Inévitablement, puisque le fleuve Saint-Laurent permet de pénétrer à l’intérieur du continent nord-américain, c’est sur ses rives que les premiers colons vont s’établir. Tout au long de la Nouvelle-France, et même un peu après, on divisa le territoire en seigneuries qui partaient toutes du fleuve vers l’intérieur des terres en faisant un rectangle. Le fleuve sert depuis toujours pour le transport des marchandises quand celui-ci n’est pas gelé. Qu’on imagine, aux débuts de la colonisation, les habitants prisonniers de ses glaces, isolés et sans nouvelles de la mère patrie pendant plus de six mois pour comprendre la nécessité de dompter sa navigation douze mois par année ! Les premières tentatives de contourner les rapides de Lachine sont abandonnées en 1700. Il faut attendre le creusage du canal Lachine en 1825 pour réussir. Enfin, en 1844, on a creusé un chenail dans le lac Saint-Pierre afin de permettre le passage de plus gros bateaux, ce qui s’est terminé par l’ouverture de la voie maritime du Saint-Laurent à la fin des années 1960.

Le fleuve Saint-Laurent est un des fleuves les plus capricieux du monde et sans doute celui où la navigation est la plus périlleuse. C’est l’unique fleuve au monde où les capitaines de bateaux doivent se faire guider par des professionnels formés au Québec. À l’époque de la Nouvelle-France, de nombreuses balises peuplaient le fleuve aux endroits dangereux. Lors de l’arrivée de la flotte anglaise commandée par le contre-amiral Durrell en 1759, les ingénieurs français enlevèrent les balises pour ralentir l’avancée des Britanniques. Or, les Anglais durent leur salut seulement en faisant prisonniers des Canadiens qui les guidèrent à travers les dangers du fleuve, malgré la présence en leur bord du célèbre explorateur James Cook.

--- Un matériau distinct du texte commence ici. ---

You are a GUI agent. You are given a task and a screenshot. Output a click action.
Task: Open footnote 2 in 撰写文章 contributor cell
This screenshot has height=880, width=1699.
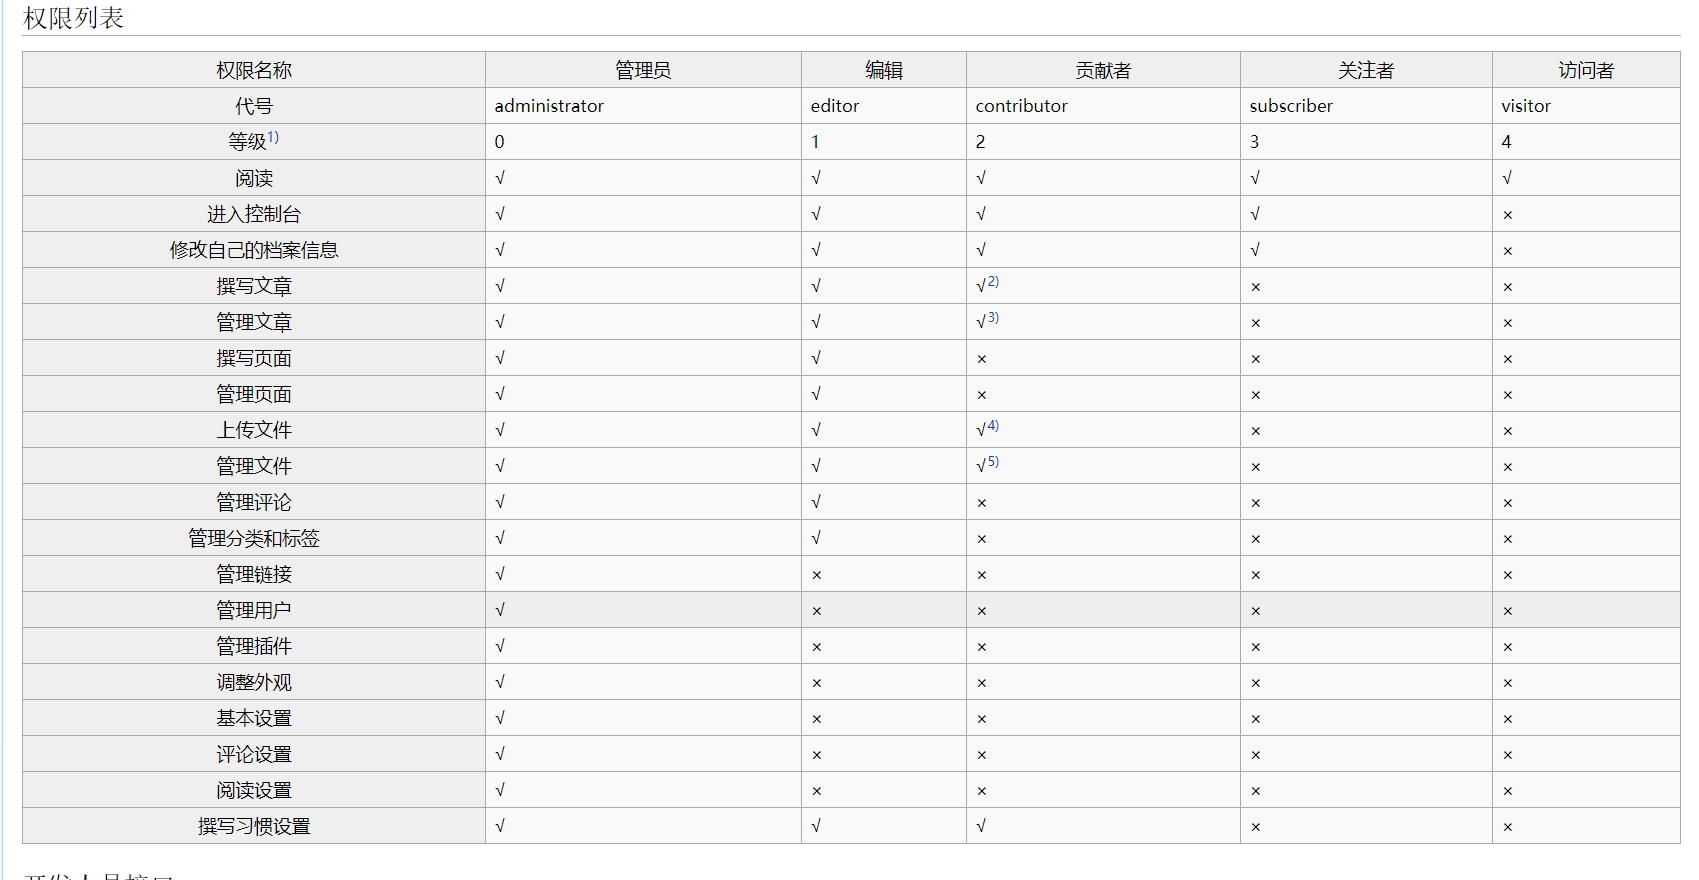[x=993, y=282]
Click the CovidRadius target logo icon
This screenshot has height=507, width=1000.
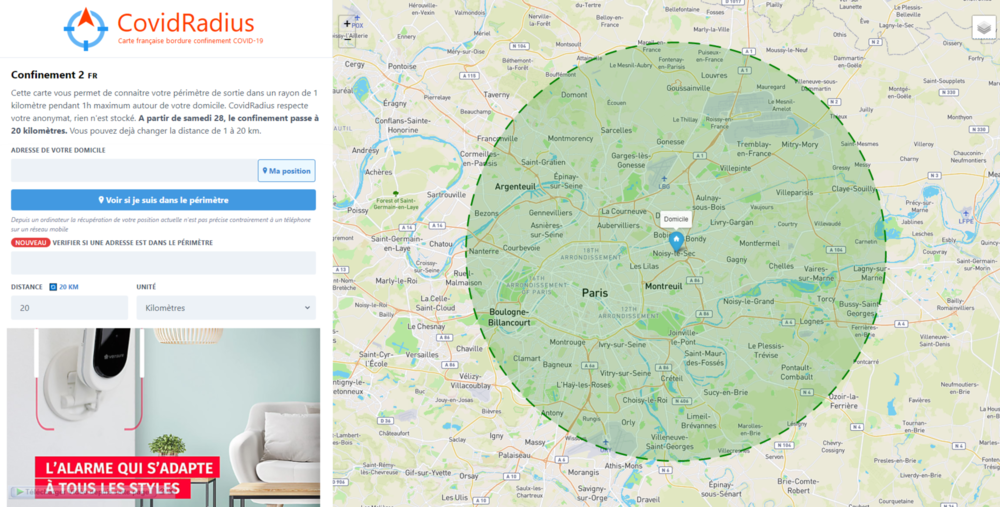[x=86, y=29]
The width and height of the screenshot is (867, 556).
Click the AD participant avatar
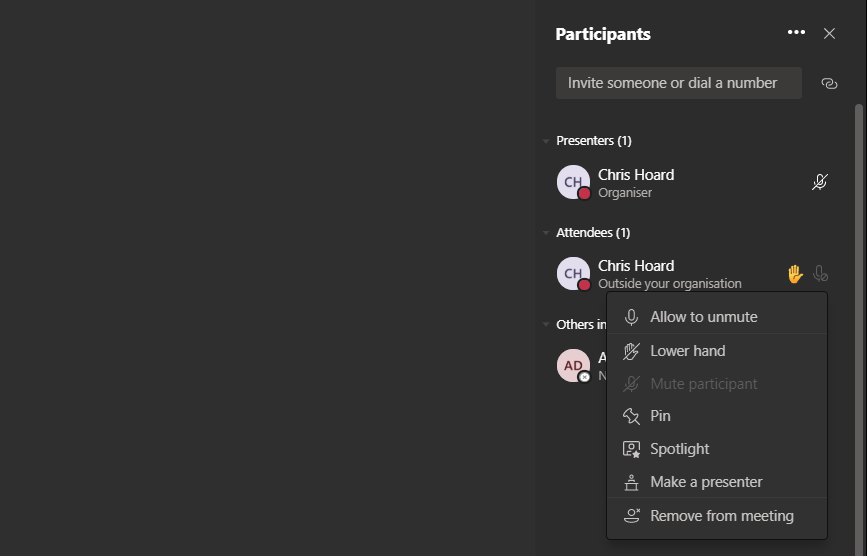(573, 365)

En août 1711, la flotte de Hovenden Walker, forte de 12 000 hommes, tenta de pénétrer dans le fleuve afin d’aller conquérir Québec, encore une fois. Le 22 août, un épais brouillard enveloppa la flotte anglaise et un vent violent la poussa droit au virage. Un pilote canadien nommé Paradis, prisonnier des Anglais, conseilla à l’amiral de louvoyer au large. Son avis sembla louche et ne fut pas écouté. Or, en moins de deux heures, huit des transports allèrent se briser sur les rochers de l’Île-aux-Œufs et la foudre en fit sauter un autre. Plus de 900 hommes périrent. À la suite de cette catastrophe, l’amiral Walker prit peur et retourna en Angleterre. En arrivant à Spithead, le vaisseau amiral prit feu, tuant 400 autres personnes. Les Anglais étaient bons pour attendre presque 50 ans avant de revenir dans nos eaux et de réussir l’inimaginable…

  1. Source : Conseil du patrimoine culturel.